Copy out the listing beneath, missing nothing.

| RECORDS TO USE |

++++++++

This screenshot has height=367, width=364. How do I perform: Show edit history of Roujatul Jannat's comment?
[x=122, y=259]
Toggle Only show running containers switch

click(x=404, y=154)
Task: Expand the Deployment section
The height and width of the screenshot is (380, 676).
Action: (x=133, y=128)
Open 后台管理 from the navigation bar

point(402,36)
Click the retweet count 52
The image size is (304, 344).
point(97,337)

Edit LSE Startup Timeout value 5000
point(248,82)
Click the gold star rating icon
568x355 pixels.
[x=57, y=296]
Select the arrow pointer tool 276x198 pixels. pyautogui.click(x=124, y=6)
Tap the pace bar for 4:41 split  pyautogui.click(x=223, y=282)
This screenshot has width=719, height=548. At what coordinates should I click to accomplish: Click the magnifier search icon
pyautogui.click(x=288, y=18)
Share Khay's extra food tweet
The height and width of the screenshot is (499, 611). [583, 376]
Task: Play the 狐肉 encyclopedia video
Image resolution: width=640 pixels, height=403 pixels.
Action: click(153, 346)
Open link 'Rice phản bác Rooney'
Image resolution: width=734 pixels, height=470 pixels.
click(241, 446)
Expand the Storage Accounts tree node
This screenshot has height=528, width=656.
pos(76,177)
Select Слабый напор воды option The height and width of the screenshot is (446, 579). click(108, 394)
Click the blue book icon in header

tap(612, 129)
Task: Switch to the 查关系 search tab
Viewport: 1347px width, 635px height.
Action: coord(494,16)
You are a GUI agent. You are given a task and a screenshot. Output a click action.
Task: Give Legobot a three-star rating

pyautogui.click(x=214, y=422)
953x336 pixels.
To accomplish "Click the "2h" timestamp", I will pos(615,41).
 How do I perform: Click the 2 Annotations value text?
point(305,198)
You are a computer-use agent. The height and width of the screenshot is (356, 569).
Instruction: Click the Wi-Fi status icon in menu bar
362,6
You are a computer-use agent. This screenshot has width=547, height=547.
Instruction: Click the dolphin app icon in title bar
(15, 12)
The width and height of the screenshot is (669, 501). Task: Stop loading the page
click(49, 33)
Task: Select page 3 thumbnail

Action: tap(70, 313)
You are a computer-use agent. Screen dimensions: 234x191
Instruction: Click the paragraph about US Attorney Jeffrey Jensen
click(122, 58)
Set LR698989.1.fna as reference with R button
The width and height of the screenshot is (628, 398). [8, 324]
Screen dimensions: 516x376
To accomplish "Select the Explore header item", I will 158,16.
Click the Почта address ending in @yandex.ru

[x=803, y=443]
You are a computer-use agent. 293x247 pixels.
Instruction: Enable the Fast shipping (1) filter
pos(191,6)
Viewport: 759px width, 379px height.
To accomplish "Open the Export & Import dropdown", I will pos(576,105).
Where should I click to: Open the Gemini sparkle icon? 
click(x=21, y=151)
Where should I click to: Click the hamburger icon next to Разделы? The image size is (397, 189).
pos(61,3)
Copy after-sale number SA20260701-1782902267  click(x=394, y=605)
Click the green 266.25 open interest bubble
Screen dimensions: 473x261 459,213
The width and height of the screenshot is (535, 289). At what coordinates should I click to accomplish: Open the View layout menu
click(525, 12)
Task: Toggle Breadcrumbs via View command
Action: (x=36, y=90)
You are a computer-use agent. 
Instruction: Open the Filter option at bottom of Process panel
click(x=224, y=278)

++++++++

| ANSWER BOX |
This screenshot has height=367, width=364. How do I perform: Show edit history of Roujatul Jannat's comment?
[x=122, y=259]
Toggle Only show running containers switch

click(x=404, y=154)
Task: Expand the Deployment section
The height and width of the screenshot is (380, 676).
Action: (x=133, y=128)
Open 后台管理 from the navigation bar

point(402,36)
Click the retweet count 52
The image size is (304, 344).
point(97,337)

Edit LSE Startup Timeout value 5000
point(248,82)
Click the gold star rating icon
568x355 pixels.
[x=57, y=296]
Select the arrow pointer tool 276x198 pixels. pyautogui.click(x=124, y=6)
Tap the pace bar for 4:41 split  pyautogui.click(x=223, y=282)
This screenshot has width=719, height=548. At what coordinates should I click to accomplish: Click the magnifier search icon
pyautogui.click(x=288, y=18)
Share Khay's extra food tweet
The height and width of the screenshot is (499, 611). [583, 376]
Task: Play the 狐肉 encyclopedia video
Image resolution: width=640 pixels, height=403 pixels.
Action: click(153, 346)
Open link 'Rice phản bác Rooney'
Image resolution: width=734 pixels, height=470 pixels.
click(241, 446)
Expand the Storage Accounts tree node
This screenshot has height=528, width=656.
pos(76,177)
Select Слабый напор воды option The height and width of the screenshot is (446, 579). click(108, 394)
Click the blue book icon in header

tap(612, 129)
Task: Switch to the 查关系 search tab
Viewport: 1347px width, 635px height.
Action: coord(494,16)
You are a GUI agent. You are given a task and a screenshot. Output a click action.
Task: Give Legobot a three-star rating

pyautogui.click(x=214, y=422)
953x336 pixels.
To accomplish "Click the "2h" timestamp", I will pos(615,41).
 How do I perform: Click the 2 Annotations value text?
point(305,198)
You are a computer-use agent. The height and width of the screenshot is (356, 569).
Instruction: Click the Wi-Fi status icon in menu bar
362,6
You are a computer-use agent. This screenshot has width=547, height=547.
Instruction: Click the dolphin app icon in title bar
(15, 12)
The width and height of the screenshot is (669, 501). Task: Stop loading the page
click(49, 33)
Task: Select page 3 thumbnail

Action: tap(70, 313)
You are a computer-use agent. Screen dimensions: 234x191
Instruction: Click the paragraph about US Attorney Jeffrey Jensen
click(122, 58)
Set LR698989.1.fna as reference with R button
The width and height of the screenshot is (628, 398). [8, 324]
Screen dimensions: 516x376
To accomplish "Select the Explore header item", I will 158,16.
Click the Почта address ending in @yandex.ru

[x=803, y=443]
You are a computer-use agent. 293x247 pixels.
Instruction: Enable the Fast shipping (1) filter
pos(191,6)
Viewport: 759px width, 379px height.
To accomplish "Open the Export & Import dropdown", I will pos(576,105).
Where should I click to: Open the Gemini sparkle icon? 
click(x=21, y=151)
Where should I click to: Click the hamburger icon next to Разделы? The image size is (397, 189).
pos(61,3)
Copy after-sale number SA20260701-1782902267  click(x=394, y=605)
Click the green 266.25 open interest bubble
Screen dimensions: 473x261 459,213
The width and height of the screenshot is (535, 289). At what coordinates should I click to accomplish: Open the View layout menu
click(525, 12)
Task: Toggle Breadcrumbs via View command
Action: (x=36, y=90)
You are a computer-use agent. 
Instruction: Open the Filter option at bottom of Process panel
click(x=224, y=278)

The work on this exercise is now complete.